Logo me apressei a manifestar a minha solidariedade. O futuro presbita vai precisar de um ombro amigo. Salvaguardo que cada caso é um caso e há quem se dê bem desde o primeiro momento. Mas não aconteceu comigo. Recordo que na primeira semana ninguém me aturava. Já desconfiava da competência da minha óptica de confiança de mais de 20 anos! Pelo preço pago eu queria ver, ver tudo direitinho, imediatamente, e até ter visão raio-X, se possível. Em vez disso eu desesperei durante dias em frente ao computador. Um ombro amigo não foi suficiente. Mais meu amigo do que o ombro foi o meu pescoço. Um pescoço amigo. Caso não saibam o segredo para bem usar óculos com lentes multifocais é dar melhor uso ao pescoço e mexer os olhos o menos possível. Entenda-se: mexer o pescoço para fazer mover a cabeça e o olhar nas direcções certas. Mantenham essas pupilas bem tranquilas e sossegadas. Se são daqueles que gostam de controlar a cena pelo canto do olho, aproveitem enquanto podem, pois se a presbiopia chegar não vai haver forma de disfarçar a curiosidade. Mover o pescoço e a cabeça é o segredo, muita ginástica dos ombros para cima.

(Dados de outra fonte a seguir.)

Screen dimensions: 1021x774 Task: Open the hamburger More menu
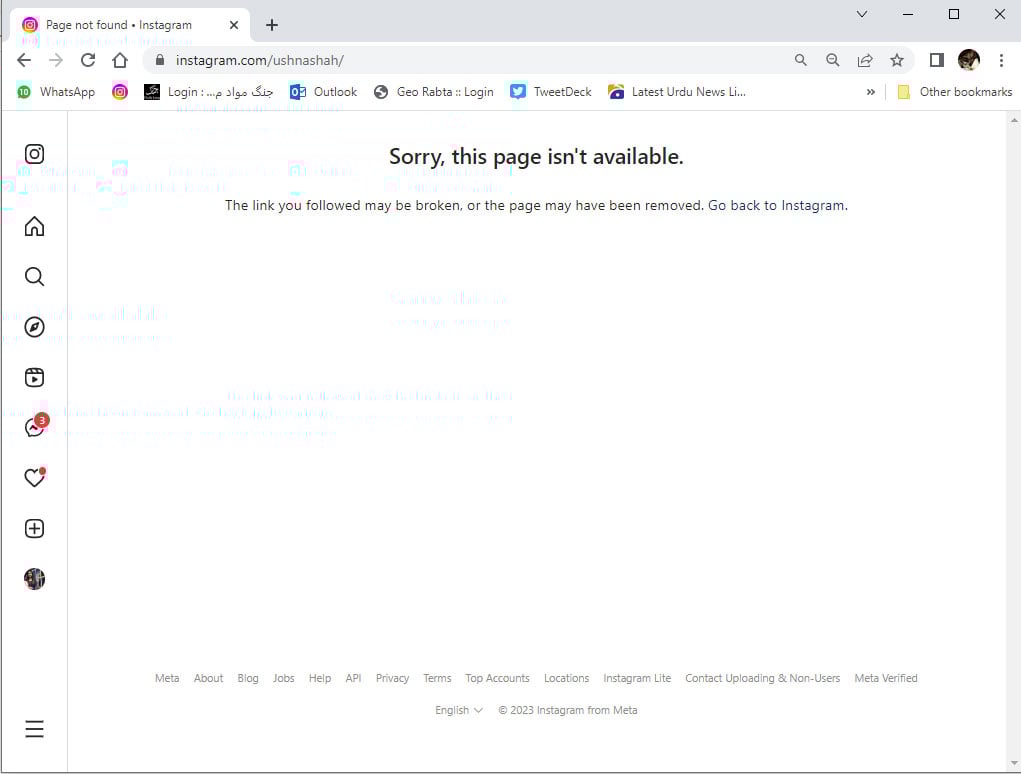(x=34, y=729)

Tive, pois, uma adaptação difícil e gradual. Primeiro comecei por aprender a usar a visão de perto, depois num nível intermédio e o mais complicado foi habituar-me a usar os novos óculos para ver ao longe. E eu até vejo razoavelmente ao longe. Um exercício tortuoso era descer as escadas e caminhar normalmente pela rua. O chão ondeava sob os meus pés! Mas pior ainda era  entrar no supermercado com a lista de compras ou dar uma volta pela livraria Bertrand para procurar um título. A desorientação chegava ao fim de alguns minutos, de tal forma que eu acabava sempre por retirar os óculos e guardá-los, coisa que fui firmemente desaconselhada a fazer: eram para usar de manhã à noite. Sempre. Porque esse é o segundo segredo para uma boa adaptação: não desencavalitar os óculos do nariz por muito doida que uma pessoa se esteja a sentir. Doida não é palavra exagerada. A minha vontade por esses dias era remover os óculos, os olhos...arrancar a cabeça! É preciso insistir e dar tempo ao tempo: o esqueleto tem de aprender a movimentar-se de outra forma e o cérebro também tem aprendizagens diversas a fazer. Os meus eram preguiçosos, está visto. Mas o corpo humano é maravilhoso na sua capacidade de adaptação e a coisa vai, acreditem.

É provável que a solução que apresentem a este cavalheiro do Facebook passe por lentes progressivas ou multifocais. Recapitulando, lentes multifocais ou progressivas, são uma classificação de lentes para óculos. Recebem esse nome porque possuem múltiplos focos, geralmente distribuidos em três campos de visão: longe, intermediário e perto. As lentes multifocais são recomendadas para compensação da presbiopia, especialmente quando associada a outra ametropia. Isto não há como chamar as coisas pelos nomes para as tornar um caso sério. Por isso, aqui vai. A ametropia - ou erro refrativo da refração ocular - causa a perda da nitidez da imagem na retina. Engloba a miopia, a hipermetropia e o astigmatismo, entre outras. Eu já pertenço ao clube dos míopes desde os tempos universitários. Felizmente ela não evoluiu muito, aliás, parou por volta dos 40 anos, o que julgo ser a tendência da Menina. Já a Sra. Dona Presbiopia, popularmente conhecida como "vista cansada", é a anomalia da visão que ocorre com o nosso envelhecimento, ocasionando o endurecimento do cristalino. Não adianta lutar contra ela. Chega por volta dos mesmos 40 anos, ou seja, a menina Miopia cresce e vai à sua vida, chega, então, a Sra.Dona Presbiopia para nos f...a vida. Pode chegar um pouco mais cedo. E depois acompanha-nos até perto dos 60 anos. A seguir deve chegar outra fdp qualquer. Aguardo, cheia de entusiasmo.

N.B. Este texto foi escrito usando óculos com lentes progressivas, yeah!